EXERCISE INSTRUCTIONS
Repeat, line for line, the entries printed below.

Saved data entries:
BEGIN

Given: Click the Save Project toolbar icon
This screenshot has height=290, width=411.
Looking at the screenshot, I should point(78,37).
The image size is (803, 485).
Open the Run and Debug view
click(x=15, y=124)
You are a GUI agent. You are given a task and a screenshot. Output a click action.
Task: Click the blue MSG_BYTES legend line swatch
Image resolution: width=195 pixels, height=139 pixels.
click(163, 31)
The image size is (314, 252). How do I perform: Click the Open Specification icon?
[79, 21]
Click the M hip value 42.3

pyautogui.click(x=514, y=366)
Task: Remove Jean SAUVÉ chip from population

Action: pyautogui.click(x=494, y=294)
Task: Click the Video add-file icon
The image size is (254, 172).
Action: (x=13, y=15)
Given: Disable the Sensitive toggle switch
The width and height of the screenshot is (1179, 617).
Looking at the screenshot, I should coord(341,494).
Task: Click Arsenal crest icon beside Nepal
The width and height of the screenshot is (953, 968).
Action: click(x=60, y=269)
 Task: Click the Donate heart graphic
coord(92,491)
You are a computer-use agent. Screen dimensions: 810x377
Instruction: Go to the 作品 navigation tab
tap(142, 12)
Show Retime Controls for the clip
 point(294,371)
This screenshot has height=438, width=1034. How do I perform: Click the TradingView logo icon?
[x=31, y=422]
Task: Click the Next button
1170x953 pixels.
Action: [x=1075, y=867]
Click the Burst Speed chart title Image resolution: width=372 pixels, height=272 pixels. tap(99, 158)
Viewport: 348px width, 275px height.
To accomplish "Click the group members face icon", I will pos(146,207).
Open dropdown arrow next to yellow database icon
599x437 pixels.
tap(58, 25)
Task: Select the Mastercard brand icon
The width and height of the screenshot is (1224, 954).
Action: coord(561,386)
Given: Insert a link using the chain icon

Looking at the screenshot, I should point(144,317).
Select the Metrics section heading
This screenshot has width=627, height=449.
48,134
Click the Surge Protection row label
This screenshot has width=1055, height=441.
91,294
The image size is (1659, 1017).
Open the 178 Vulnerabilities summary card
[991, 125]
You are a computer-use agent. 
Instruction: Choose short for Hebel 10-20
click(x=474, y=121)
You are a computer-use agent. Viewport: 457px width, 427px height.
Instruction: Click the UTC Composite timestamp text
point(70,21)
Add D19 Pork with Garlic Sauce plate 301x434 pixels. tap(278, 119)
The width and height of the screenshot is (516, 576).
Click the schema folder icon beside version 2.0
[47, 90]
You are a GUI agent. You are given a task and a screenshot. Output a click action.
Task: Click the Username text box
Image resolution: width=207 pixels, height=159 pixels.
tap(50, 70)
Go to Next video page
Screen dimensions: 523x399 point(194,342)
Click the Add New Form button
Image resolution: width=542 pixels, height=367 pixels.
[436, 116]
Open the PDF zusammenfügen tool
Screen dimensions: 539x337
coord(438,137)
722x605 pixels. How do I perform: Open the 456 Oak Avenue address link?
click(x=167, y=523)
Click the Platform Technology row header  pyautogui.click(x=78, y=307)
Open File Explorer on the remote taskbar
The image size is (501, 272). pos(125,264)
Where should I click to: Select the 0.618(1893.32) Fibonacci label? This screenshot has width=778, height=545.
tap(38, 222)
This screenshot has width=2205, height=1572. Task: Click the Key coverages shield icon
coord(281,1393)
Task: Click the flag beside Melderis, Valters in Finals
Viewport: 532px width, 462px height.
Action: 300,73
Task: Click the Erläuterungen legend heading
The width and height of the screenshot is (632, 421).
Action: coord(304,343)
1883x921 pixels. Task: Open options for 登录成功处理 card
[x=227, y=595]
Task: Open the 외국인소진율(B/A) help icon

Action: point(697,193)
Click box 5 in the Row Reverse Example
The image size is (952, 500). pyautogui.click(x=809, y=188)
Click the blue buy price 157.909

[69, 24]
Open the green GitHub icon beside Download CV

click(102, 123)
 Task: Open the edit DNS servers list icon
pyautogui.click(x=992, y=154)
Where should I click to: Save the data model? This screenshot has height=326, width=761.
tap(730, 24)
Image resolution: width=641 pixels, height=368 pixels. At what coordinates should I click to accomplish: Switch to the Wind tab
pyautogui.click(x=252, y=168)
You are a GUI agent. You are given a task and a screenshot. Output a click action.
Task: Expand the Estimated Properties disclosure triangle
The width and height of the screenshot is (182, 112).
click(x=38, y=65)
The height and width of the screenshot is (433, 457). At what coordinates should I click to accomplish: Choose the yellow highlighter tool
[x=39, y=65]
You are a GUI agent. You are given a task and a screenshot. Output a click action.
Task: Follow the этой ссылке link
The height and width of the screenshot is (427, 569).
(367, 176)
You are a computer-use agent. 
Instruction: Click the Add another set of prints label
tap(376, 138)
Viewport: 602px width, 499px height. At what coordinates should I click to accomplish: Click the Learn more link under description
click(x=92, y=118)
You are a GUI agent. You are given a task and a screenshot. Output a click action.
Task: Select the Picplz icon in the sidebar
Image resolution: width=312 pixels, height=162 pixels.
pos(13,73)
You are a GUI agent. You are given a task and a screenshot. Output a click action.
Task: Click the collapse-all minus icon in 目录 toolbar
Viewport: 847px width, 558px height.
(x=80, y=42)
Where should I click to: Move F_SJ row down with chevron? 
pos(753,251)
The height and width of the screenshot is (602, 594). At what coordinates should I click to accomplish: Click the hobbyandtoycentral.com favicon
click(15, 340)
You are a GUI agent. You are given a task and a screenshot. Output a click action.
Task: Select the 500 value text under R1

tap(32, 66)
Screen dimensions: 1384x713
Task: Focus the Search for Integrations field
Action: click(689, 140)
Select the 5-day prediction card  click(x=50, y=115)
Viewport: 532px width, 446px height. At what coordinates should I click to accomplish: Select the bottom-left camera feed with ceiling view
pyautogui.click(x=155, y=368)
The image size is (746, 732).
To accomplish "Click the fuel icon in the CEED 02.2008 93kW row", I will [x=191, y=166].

END

RESPONSE FOR THIS EXERCISE
Given: Click the Save Project toolbar icon
This screenshot has height=290, width=411.
Looking at the screenshot, I should point(78,37).
The image size is (803, 485).
Open the Run and Debug view
click(x=15, y=124)
You are a GUI agent. You are given a task and a screenshot. Output a click action.
Task: Click the blue MSG_BYTES legend line swatch
Image resolution: width=195 pixels, height=139 pixels.
click(163, 31)
The image size is (314, 252). How do I perform: Click the Open Specification icon?
[79, 21]
Click the M hip value 42.3

pyautogui.click(x=514, y=366)
Task: Remove Jean SAUVÉ chip from population

Action: pyautogui.click(x=494, y=294)
Task: Click the Video add-file icon
The image size is (254, 172).
Action: (x=13, y=15)
Given: Disable the Sensitive toggle switch
The width and height of the screenshot is (1179, 617).
Looking at the screenshot, I should coord(341,494).
Task: Click Arsenal crest icon beside Nepal
The width and height of the screenshot is (953, 968).
Action: click(x=60, y=269)
 Task: Click the Donate heart graphic
coord(92,491)
You are a computer-use agent. Screen dimensions: 810x377
Instruction: Go to the 作品 navigation tab
tap(142, 12)
Show Retime Controls for the clip
 point(294,371)
This screenshot has height=438, width=1034. How do I perform: Click the TradingView logo icon?
[x=31, y=422]
Task: Click the Next button
1170x953 pixels.
Action: [x=1075, y=867]
Click the Burst Speed chart title Image resolution: width=372 pixels, height=272 pixels. tap(99, 158)
Viewport: 348px width, 275px height.
To accomplish "Click the group members face icon", I will pos(146,207).
Open dropdown arrow next to yellow database icon
599x437 pixels.
tap(58, 25)
Task: Select the Mastercard brand icon
The width and height of the screenshot is (1224, 954).
Action: coord(561,386)
Given: Insert a link using the chain icon

Looking at the screenshot, I should point(144,317).
Select the Metrics section heading
This screenshot has width=627, height=449.
48,134
Click the Surge Protection row label
This screenshot has width=1055, height=441.
91,294
The image size is (1659, 1017).
Open the 178 Vulnerabilities summary card
[991, 125]
You are a computer-use agent. 
Instruction: Choose short for Hebel 10-20
click(x=474, y=121)
You are a computer-use agent. Viewport: 457px width, 427px height.
Instruction: Click the UTC Composite timestamp text
point(70,21)
Add D19 Pork with Garlic Sauce plate 301x434 pixels. tap(278, 119)
The width and height of the screenshot is (516, 576).
Click the schema folder icon beside version 2.0
[47, 90]
You are a GUI agent. You are given a task and a screenshot. Output a click action.
Task: Click the Username text box
Image resolution: width=207 pixels, height=159 pixels.
tap(50, 70)
Go to Next video page
Screen dimensions: 523x399 point(194,342)
Click the Add New Form button
Image resolution: width=542 pixels, height=367 pixels.
[436, 116]
Open the PDF zusammenfügen tool
Screen dimensions: 539x337
coord(438,137)
722x605 pixels. How do I perform: Open the 456 Oak Avenue address link?
click(x=167, y=523)
Click the Platform Technology row header  pyautogui.click(x=78, y=307)
Open File Explorer on the remote taskbar
The image size is (501, 272). pos(125,264)
Where should I click to: Select the 0.618(1893.32) Fibonacci label? This screenshot has width=778, height=545.
tap(38, 222)
This screenshot has width=2205, height=1572. Task: Click the Key coverages shield icon
coord(281,1393)
Task: Click the flag beside Melderis, Valters in Finals
Viewport: 532px width, 462px height.
Action: 300,73
Task: Click the Erläuterungen legend heading
The width and height of the screenshot is (632, 421).
Action: coord(304,343)
1883x921 pixels. Task: Open options for 登录成功处理 card
[x=227, y=595]
Task: Open the 외국인소진율(B/A) help icon

Action: point(697,193)
Click box 5 in the Row Reverse Example
The image size is (952, 500). pyautogui.click(x=809, y=188)
Click the blue buy price 157.909

[69, 24]
Open the green GitHub icon beside Download CV

click(102, 123)
 Task: Open the edit DNS servers list icon
pyautogui.click(x=992, y=154)
Where should I click to: Save the data model? This screenshot has height=326, width=761.
tap(730, 24)
Image resolution: width=641 pixels, height=368 pixels. At what coordinates should I click to accomplish: Switch to the Wind tab
pyautogui.click(x=252, y=168)
You are a GUI agent. You are given a task and a screenshot. Output a click action.
Task: Expand the Estimated Properties disclosure triangle
The width and height of the screenshot is (182, 112).
click(x=38, y=65)
The height and width of the screenshot is (433, 457). At what coordinates should I click to accomplish: Choose the yellow highlighter tool
[x=39, y=65]
You are a GUI agent. You are given a task and a screenshot. Output a click action.
Task: Follow the этой ссылке link
The height and width of the screenshot is (427, 569).
(367, 176)
You are a computer-use agent. 
Instruction: Click the Add another set of prints label
tap(376, 138)
Viewport: 602px width, 499px height. At what coordinates should I click to accomplish: Click the Learn more link under description
click(x=92, y=118)
You are a GUI agent. You are given a task and a screenshot. Output a click action.
Task: Select the Picplz icon in the sidebar
Image resolution: width=312 pixels, height=162 pixels.
pos(13,73)
You are a GUI agent. You are given a task and a screenshot. Output a click action.
Task: Click the collapse-all minus icon in 目录 toolbar
Viewport: 847px width, 558px height.
(x=80, y=42)
Where should I click to: Move F_SJ row down with chevron? 
pos(753,251)
The height and width of the screenshot is (602, 594). At what coordinates should I click to accomplish: Click the hobbyandtoycentral.com favicon
click(15, 340)
You are a GUI agent. You are given a task and a screenshot. Output a click action.
Task: Select the 500 value text under R1

tap(32, 66)
Screen dimensions: 1384x713
Task: Focus the Search for Integrations field
Action: click(689, 140)
Select the 5-day prediction card  click(x=50, y=115)
Viewport: 532px width, 446px height. At what coordinates should I click to accomplish: Select the bottom-left camera feed with ceiling view
pyautogui.click(x=155, y=368)
The image size is (746, 732).
To accomplish "Click the fuel icon in the CEED 02.2008 93kW row", I will [x=191, y=166].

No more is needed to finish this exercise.